The present inventors have found that the catalytic reaction with propylene oxide proceeds efficiently by using powdered cellulose having a reduced crystallinity.
That is, the present invention is a method for producing hydroxypropyl cellulose, in which low crystalline powdery cellulose is reacted with propylene oxide in the presence of a catalyst.

  According to the present invention, it is possible to provide an industrially simple and efficient method for producing hydroxypropylcellulose.

[Preparation of low crystalline powdered cellulose]
In general, cellulose has several known crystal structures, and is defined as the crystallinity from the ratio of the amorphous part and the crystal part present in a part. The “crystallinity” in the present invention is natural. The degree of crystallinity of type I derived from the crystal structure of cellulose is shown, and is defined by the degree of crystallinity represented by the following formula (1) obtained from the powder X-ray crystal diffraction spectrum.
Crystallinity (%) = [(I _22.6 −I _18.5 ) / I _22.6 ] × 100 Formula (1)
[I _22.6 is the diffraction intensity of the lattice plane (002 plane) (diffraction angle 2θ = 22.6 °) in X-ray diffraction, and I _18.5 is the diffraction intensity of the amorphous portion (diffraction angle 2θ = 18.5 °). Show
Further, the “low crystallinity” of the low crystalline powdery cellulose in the present invention indicates a state in which the ratio of the amorphous part is large in the crystal structure of the above cellulose, and preferably the crystallization obtained from the above formula (1). The degree is desirably 50% or less.
Since generally known powdered cellulose also has a very small amount of amorphous part, the crystallinity thereof is generally in the range of 60 to 80% according to the above formula (1) used in the present invention. It is so-called crystalline cellulose contained, and its reactivity in cellulose ether synthesis is extremely low.

  The low crystalline powdery cellulose used in the present invention can be prepared from a sheet-like or roll-like pulp having a high cellulose purity obtained as a general-purpose raw material. The method for preparing the low-crystalline powdery cellulose is not particularly limited. For example, JP-A-62-236801, JP-A-2003-64184, JP-A-2004-331918, etc. Mention may be made of the preparation methods described.

Moreover, for example, the method of preparing by processing the chip-like pulp obtained by roughly pulverizing the sheet-like pulp with an extruder and further with a ball mill can also be mentioned.
As the extruder used in this method, a single-screw or twin-screw extruder can be used, and from the viewpoint of applying a strong compressive shear force, a so-called kneading disk portion is provided in any part of the screw. There may be. Although there is no restriction | limiting in particular as a processing method using an extruder, The method of throwing chip-like pulp into an extruder and processing continuously is preferable.
As the ball mill, a known vibration ball mill, medium stirring mill, rolling ball mill, planetary ball mill, or the like can be used. There is no restriction | limiting in particular in the material of the ball | bowl used as a medium, For example, iron, stainless steel, an alumina, a zirconia etc. are mentioned. The outer diameter of the ball is preferably 0.1 to 100 mm from the viewpoint of efficiently amorphizing the cellulose. In addition to the ball, a medium such as a rod or tube can be used as the medium.
The treatment time of the ball mill is preferably 5 minutes to 72 hours from the viewpoint of reducing the crystallinity. In this treatment, in order to minimize denaturation and deterioration due to generated heat, the treatment is preferably performed at 250 ° C. or less, preferably in the range of 5 to 200 ° C., and further if necessary. , Under an inert gas atmosphere such as nitrogen.
By using the method as described above, it is possible to control the molecular weight, and it is possible to easily prepare powdered cellulose having a high degree of polymerization and low crystallinity, which is generally difficult to obtain. As, it is 100-2000, More preferably, it is 100-1000.

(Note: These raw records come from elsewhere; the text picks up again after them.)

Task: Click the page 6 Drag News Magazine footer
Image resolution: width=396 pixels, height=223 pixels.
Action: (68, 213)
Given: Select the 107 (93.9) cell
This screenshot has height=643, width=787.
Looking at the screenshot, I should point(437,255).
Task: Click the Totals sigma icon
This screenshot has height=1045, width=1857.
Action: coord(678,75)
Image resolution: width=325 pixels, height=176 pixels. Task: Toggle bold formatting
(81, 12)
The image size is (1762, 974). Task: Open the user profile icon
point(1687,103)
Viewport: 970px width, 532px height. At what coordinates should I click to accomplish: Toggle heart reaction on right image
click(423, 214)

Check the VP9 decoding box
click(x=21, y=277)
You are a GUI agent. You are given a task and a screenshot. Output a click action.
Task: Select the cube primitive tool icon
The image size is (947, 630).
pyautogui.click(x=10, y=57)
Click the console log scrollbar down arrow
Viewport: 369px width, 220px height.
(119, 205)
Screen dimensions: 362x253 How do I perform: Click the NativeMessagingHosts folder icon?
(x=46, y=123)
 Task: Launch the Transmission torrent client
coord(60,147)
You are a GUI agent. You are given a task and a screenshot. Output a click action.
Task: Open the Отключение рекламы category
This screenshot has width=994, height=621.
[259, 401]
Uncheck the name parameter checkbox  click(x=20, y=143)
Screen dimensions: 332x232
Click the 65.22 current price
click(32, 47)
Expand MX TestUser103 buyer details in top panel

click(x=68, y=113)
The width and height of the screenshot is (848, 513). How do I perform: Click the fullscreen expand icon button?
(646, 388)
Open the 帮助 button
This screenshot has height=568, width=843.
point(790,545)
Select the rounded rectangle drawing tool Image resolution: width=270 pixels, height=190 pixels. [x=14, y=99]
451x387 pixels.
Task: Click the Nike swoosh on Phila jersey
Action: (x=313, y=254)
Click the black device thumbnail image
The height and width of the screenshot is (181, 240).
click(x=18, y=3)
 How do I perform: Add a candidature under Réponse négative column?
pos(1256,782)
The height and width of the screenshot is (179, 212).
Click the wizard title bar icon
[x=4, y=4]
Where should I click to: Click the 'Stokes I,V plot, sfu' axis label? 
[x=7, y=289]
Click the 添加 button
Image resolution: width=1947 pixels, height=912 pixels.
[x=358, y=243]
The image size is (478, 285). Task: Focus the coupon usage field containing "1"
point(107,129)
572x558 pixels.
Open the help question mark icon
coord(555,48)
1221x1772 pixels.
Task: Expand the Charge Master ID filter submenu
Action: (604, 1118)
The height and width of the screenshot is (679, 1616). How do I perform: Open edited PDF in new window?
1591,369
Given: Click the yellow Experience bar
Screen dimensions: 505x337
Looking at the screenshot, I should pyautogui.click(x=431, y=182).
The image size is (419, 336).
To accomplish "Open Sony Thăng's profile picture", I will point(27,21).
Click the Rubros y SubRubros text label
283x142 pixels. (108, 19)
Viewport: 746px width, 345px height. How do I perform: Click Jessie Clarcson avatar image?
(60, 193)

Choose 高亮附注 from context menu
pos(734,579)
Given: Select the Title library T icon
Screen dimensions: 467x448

The crystallinity of the low-crystalline powdery cellulose used in the present invention is preferably 50% or less as determined from the above formula (1). If this crystallinity is 50% or less, the reaction with propylene oxide proceeds very well. In this respect, 40% or less is more preferable, and 30% or less is still more preferable. In particular, in the present invention, it is most preferable to use amorphous cellulose that has been completely amorphized, that is, the degree of crystallinity obtained from the above formula is approximately 0%.
The average particle size of the low crystalline powder cellulose is not particularly limited as long as the powder can maintain a good fluidity, but is preferably 300 μm or less, more preferably 150 μm or less, and particularly preferably 50 μm or less. In addition, although it is 20 micrometers or more from a viewpoint of industrial implementation, 25 micrometers or more are preferable. However, in order to avoid the incorporation of a minute amount of coarse particles due to aggregation or the like, it is preferable to use an under-sieved product using a sieve of about 25 to 100 μm as necessary for the reaction.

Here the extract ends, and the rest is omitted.